Individual Reporting Option.  Each of your physicians, PAs, NPs and therapists can individually meet PQRS requirements by reporting on a minimum of 9 measures for at least 50% of his or her Medicare patients.  When providers report individually, rather than as a group using the GPRO election discussed below, each provider is tested individually.  (PTs need to report on 8 measures if you report via registry.)

Group Practice Reporting Option (GPRO).  If you make the GPRO election, PQRS reporting is measured at the group level.  For example, if your group has a total of 1,000 traditional Medicare patients during 2016 and the physicians report at least 9 measures for at least 500 of these patients, the 2016 reporting requirements are met for the entire group, including physicians, PAs, NPs and therapists. (PQRS reporting only applies to traditional Medicare patients, not Medicare Advantage patients.)

The following are some of the basic GPRO requirements:

  • If you want to use the GPRO, you must file a GPRO election for 2016 reporting by 6/30/16
  • PQRS data can be reported via registry, EHR, clinical data registry, or GPRO Web Interface, but not via claims (most groups will use registry or EHR reporting)
  • EHR reporting will allow you to meet CQM requirements for meaningful use
  • You can only report individual measures, not measures group
  • You must generally report 9 measures in 3 domains for at least 50% of your traditional Medicare patients, but PQRS reporting can be reduced to 6 measures over 2 domains if you do a CAHPS survey (discussed below)

CAHPS (Consumer Assessment of Healthcare Providers and Systems)
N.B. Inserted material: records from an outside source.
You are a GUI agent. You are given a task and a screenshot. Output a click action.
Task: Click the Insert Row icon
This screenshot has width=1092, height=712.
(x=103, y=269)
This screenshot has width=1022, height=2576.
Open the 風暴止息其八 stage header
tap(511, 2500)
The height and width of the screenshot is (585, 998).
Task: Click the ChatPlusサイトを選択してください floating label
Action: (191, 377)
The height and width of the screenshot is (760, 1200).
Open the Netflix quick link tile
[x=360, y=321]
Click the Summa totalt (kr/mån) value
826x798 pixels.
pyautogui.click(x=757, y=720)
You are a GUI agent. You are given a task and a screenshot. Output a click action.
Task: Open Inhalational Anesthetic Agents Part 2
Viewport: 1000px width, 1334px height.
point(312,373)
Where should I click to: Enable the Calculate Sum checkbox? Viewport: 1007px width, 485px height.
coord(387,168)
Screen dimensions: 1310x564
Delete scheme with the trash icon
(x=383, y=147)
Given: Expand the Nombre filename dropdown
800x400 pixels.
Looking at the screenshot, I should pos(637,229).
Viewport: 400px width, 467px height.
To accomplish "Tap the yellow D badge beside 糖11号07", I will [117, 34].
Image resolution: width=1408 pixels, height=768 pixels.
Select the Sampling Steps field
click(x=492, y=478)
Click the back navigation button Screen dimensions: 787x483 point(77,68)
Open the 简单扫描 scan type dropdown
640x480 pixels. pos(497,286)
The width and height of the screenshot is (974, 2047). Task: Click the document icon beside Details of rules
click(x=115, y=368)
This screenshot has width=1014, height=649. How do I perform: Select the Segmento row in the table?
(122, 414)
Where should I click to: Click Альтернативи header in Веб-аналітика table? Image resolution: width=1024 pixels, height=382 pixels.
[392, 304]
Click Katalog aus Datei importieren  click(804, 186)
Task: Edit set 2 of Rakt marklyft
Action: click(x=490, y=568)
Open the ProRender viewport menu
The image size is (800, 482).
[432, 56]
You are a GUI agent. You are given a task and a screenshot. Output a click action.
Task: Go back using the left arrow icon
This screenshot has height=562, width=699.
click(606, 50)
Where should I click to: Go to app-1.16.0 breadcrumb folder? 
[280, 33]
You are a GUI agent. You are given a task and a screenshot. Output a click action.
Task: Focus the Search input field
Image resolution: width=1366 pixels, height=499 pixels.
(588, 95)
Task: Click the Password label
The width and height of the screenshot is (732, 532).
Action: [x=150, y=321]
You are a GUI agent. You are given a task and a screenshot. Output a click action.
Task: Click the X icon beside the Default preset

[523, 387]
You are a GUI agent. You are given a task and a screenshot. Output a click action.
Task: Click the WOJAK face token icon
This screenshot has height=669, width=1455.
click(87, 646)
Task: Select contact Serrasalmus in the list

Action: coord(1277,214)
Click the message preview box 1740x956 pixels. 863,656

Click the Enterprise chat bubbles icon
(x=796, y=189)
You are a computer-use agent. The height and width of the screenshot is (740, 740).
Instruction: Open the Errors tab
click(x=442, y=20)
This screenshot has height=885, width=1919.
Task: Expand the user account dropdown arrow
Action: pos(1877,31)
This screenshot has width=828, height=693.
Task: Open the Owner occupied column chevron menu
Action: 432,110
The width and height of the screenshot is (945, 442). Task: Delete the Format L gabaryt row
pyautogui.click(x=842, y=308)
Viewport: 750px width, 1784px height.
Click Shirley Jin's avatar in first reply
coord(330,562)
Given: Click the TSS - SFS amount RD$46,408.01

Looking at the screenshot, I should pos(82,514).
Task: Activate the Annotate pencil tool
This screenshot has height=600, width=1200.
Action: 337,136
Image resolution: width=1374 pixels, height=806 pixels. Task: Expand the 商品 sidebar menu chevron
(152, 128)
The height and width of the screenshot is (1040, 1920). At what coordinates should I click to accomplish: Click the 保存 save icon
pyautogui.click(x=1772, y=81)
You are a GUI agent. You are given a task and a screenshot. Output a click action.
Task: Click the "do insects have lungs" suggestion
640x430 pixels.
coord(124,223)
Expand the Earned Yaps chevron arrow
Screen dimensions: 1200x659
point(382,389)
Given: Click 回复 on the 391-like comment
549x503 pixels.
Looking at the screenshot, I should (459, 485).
  • Physician groups with over 100 providers (including physicians, PAs, NPs and therapists) must hire a CMS-approved third-party survey firm to conduct a yearly CAHPS (Consumer Assessment of Healthcare Providers and Systems) survey to measure patient experiences and satisfaction.
  • Groups with less than 100 providers have the option of doing a CAHPS survey.
  • If your group does a CAHPS survey, PQRS requirements can be satisfied by reporting on 6 measures over 2 domains, rather than 9 measures over 3 domains (however, if you use the GPRO Web Interface, you must report on all patients in the pre-populated patient sample).
  • If your group will be doing a CAHPS survey, you must indicate this in your GPRO election.
  • Although CMS’s guidance regarding CAHPS surveys states that the survey is not appropriate for groups that do not provide primary care services, We have confirmed with CMS that orthopaedic groups with 100 or more providers are required to do a CAHPS survey, orthopaedic groups with less than 100 providers have the option to do a CAHPS survey, and that even if these groups do not have a sufficient number of primary care patients to report for CAHPS, they still only need to report on 6 PQRS measures.